Witnessing nation-wide sudden job losses (South Africa’s economy shed 2,2 million jobs in Q2 of 2020) and school closures (where many youth formerly received their only daily meal), as a result of the national Coronavirus lockdown, Mayor Plato used his decades of activist experience. Having run a soup kitchen for many years, he came up with the quickest and most efficient way to address the urgent food-aid crisis developing in Cape Town.
The potential of empowering existing community-run soup kitchens across the City and helping others start new soup kitchens meant that these small, informal havens of nourishment were best positioned to reach as many residents in need as possible. Three plate gas stoves, as well as a gas cylinder of 19kg, plus two cooking pots – of 100 L and 80 L, and dry ingredients were provided to over 250 existing and newly established soup kitchens to significantly increase their reach.
‘Our response to a significant challenge was based on an urgent humanitarian need: we saw the need for assistance by those impacted financially by Covid-19 and capacitating soup kitchens and providing a large-scale food-relief programme was the most effective and meaningful way we could ensure that residents were not further impacted by Covid-19. In line with various social relief initiatives implemented by the City, we strive to live up to the mandate of being a Caring City.

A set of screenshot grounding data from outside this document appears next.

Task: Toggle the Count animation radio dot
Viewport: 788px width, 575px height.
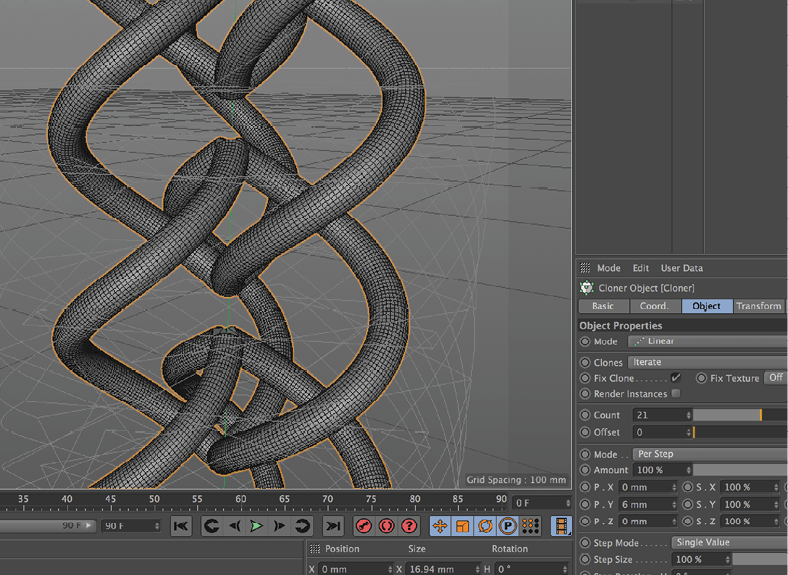Action: 585,415
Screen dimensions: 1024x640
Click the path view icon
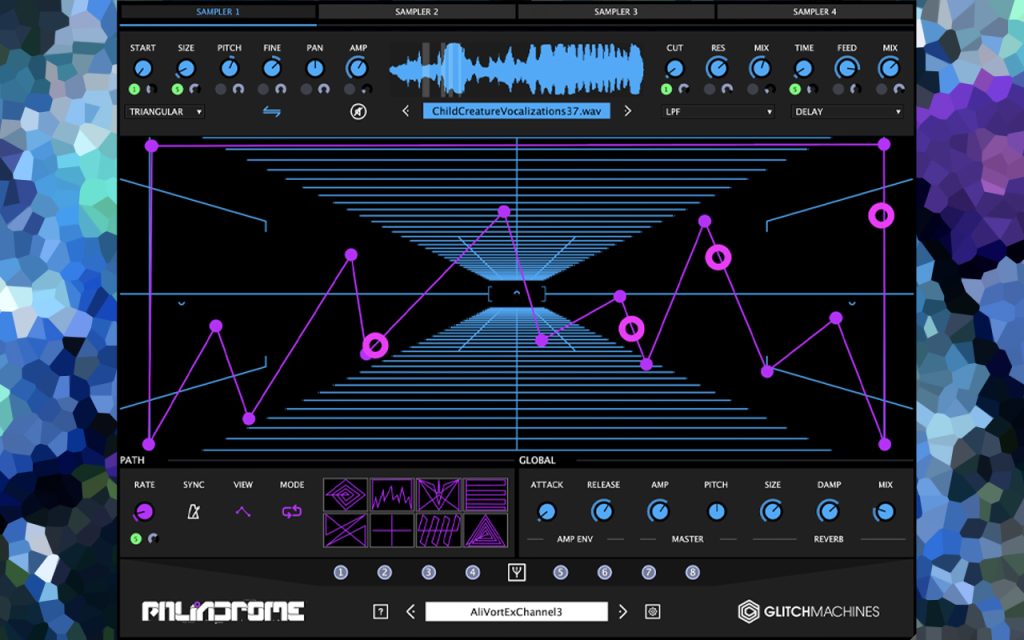click(x=243, y=511)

“I am very pleased to see the difference this programme has made in the lives of so many. We are grateful for the acknowledgement of this campaign and also the real-life positive impact it has had on communities in need. Through the input of the team from the Bloomberg Global Mayor’s Challenge, we can look at improving our project and providing even more assistance to the many residents who continue to need our support,” said Cape Town Executive Mayor Dan Plato.
The 2021 Global Mayors Challenge builds on the success of four previous Bloomberg-sponsored Challenges in the U.S. (2013 and 2018), Europe (2014), and Latin America and the Caribbean (2016).